In-Vitro Delayed Hypersensitivity Granuloma Formation In Mice Vaccinated With Ultra-Violet Attenuated Cercariae Of Schistosoma Mansoni.

1Maklad S; 2Aly FT; 2Riad M; 3Phillips SM and 1El-Sheikh N.

1Microbiology Department, Faculty of Medicine for Girls, Al Azhar University; 2Biochemistry Department, Faculty of Science, Ain Shams University and 3Allergy and Immunology Division, University of Pennsylvania, USA.

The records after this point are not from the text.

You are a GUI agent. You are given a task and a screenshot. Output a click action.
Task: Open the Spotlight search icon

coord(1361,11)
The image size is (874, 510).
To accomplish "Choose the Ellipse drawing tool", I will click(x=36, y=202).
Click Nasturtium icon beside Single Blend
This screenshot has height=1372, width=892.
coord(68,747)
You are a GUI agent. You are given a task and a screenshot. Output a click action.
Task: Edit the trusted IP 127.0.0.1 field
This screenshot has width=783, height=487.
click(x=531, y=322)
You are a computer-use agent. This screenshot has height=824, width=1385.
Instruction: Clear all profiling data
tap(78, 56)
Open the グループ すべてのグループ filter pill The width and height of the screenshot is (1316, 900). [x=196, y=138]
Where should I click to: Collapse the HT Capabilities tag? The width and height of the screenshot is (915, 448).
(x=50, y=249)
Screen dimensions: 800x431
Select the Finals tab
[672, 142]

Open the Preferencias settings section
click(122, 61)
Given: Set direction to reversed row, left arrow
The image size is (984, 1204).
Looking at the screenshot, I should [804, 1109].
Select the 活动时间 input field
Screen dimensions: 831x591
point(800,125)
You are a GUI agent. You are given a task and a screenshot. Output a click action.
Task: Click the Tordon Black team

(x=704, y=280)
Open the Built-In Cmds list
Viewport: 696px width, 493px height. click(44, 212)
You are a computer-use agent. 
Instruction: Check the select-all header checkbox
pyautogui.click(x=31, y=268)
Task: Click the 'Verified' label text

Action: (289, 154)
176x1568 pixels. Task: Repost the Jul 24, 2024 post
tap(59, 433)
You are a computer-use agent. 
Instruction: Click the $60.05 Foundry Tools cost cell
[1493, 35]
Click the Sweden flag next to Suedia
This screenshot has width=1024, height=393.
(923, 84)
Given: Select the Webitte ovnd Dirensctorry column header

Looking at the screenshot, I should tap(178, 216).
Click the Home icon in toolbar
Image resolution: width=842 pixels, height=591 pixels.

Vaccination of C57BL/6 mice with attenuated larvae of Schistosoma mansoni stimulates a high level of protective immunity against challenge infection with normal parasites. The effector mechanism is dependent upon a cell mediated delayed- type hypersensitivity (CM-DTH) response and the major site of challenge elimination appears to be the lung. The aim of the present study was to analyze the CM-DTH responses in this model at two weeks after vaccination and infection, a time that coincide with the migration of the schistosome out of the lung and at eight weeks after infection when the production of eggs and granuloma formation are maximal. An in vitro granuloma formation (IVGF) assay that utilizes polyacrylamide beads coated with soluble egg antigen (SEA) and cultured with spleen cells from C57 BL/ 6 mice vaccinated with ultra-violet (UV) attenuated cercariae of S. mansoni was performed. Naive (N1 and N2), vaccinated once (V1), vaccinated twice (V2), vaccinated/challenged (VC) and naive/challenged (NC) mice groups were assessed. The protection level induced by vaccination ranged from 52 % to 70.7 %. The granuloma index (G.I.) (mean) was 1.23 and 1.86 for V1 and for V2 respectively as compared to 1.17 and 1.31 in N1 and N2 mice groups, respectively (p< 0.001). Although significant increase in G.I was found among both VC and NC mice groups at two weeks post challenge infection, NC mice mounted higher (4.95) IVGF reaction at the time of in-vivo egg deposition as compared to VC (4.37) mice groups, (P< 0.002). It is concluded that the UV-attenuated cercariae vaccine induces significant CM-DTH responses during the pulmonary phase of schistosome migration and that this protective immunity decreases the granulomatogenic potentials of schistosome antigens during the egg-deposition phase of infection.